WHAT IS BEING ASKED: From the line that has "Task: Click the" down to the last line of the data below, set down every line exactly, but none of the pictures.

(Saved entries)
● ● ● ● ● ● ●

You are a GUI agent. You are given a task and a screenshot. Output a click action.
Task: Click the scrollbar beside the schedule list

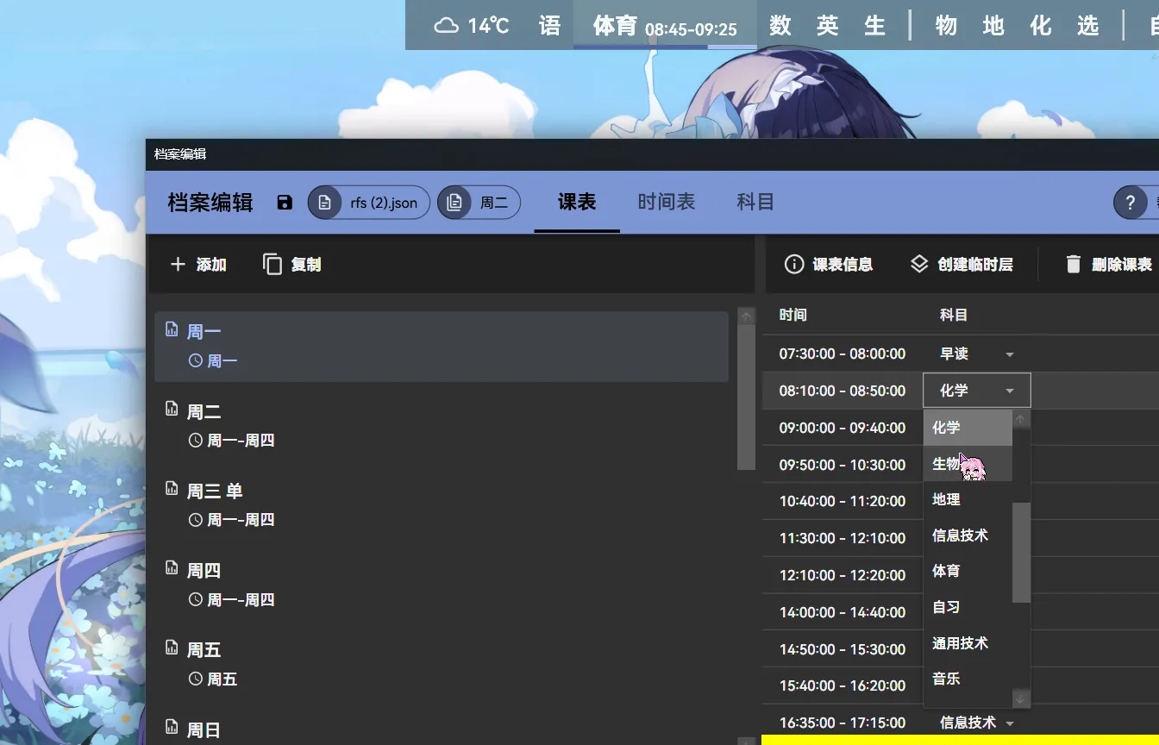pyautogui.click(x=745, y=388)
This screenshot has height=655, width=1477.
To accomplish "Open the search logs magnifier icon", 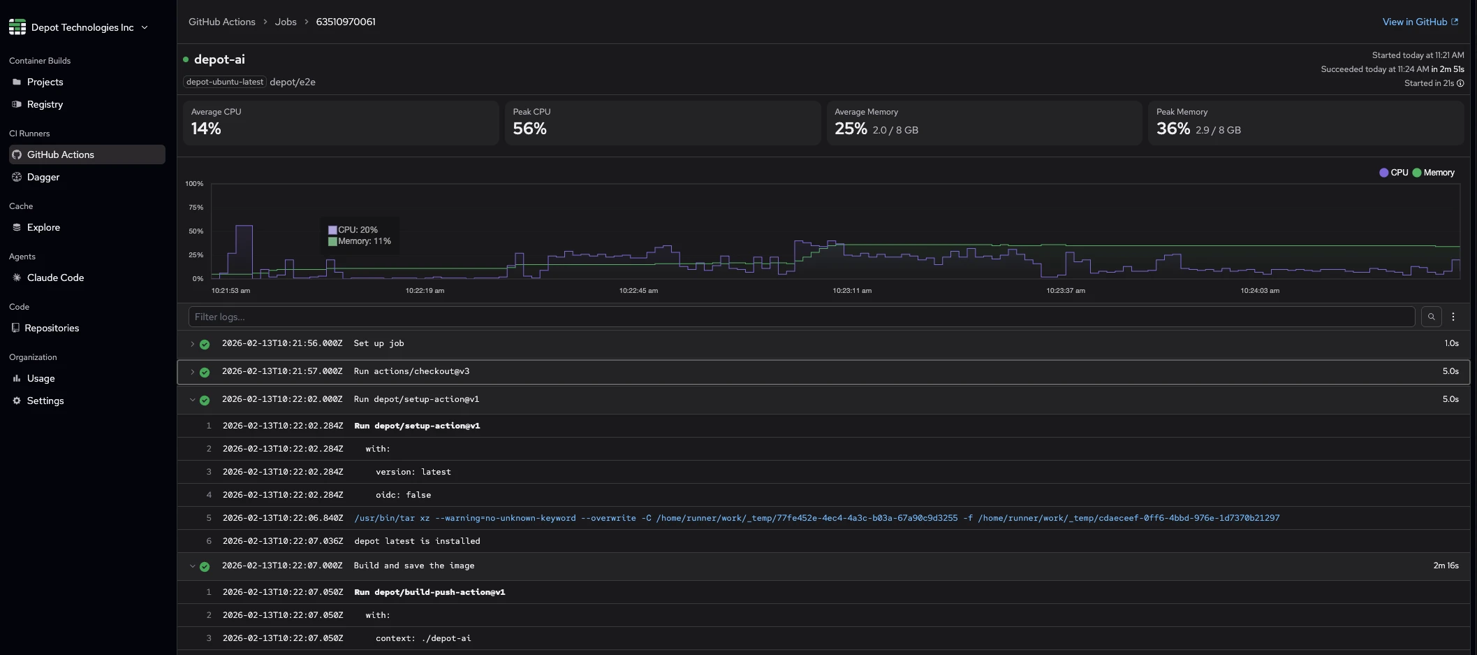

● ● ● ● ● ● ●

EXERCISE OUTPUT:
Task: Click the scrollbar beside the schedule list

pyautogui.click(x=745, y=388)
This screenshot has height=655, width=1477.
To accomplish "Open the search logs magnifier icon", 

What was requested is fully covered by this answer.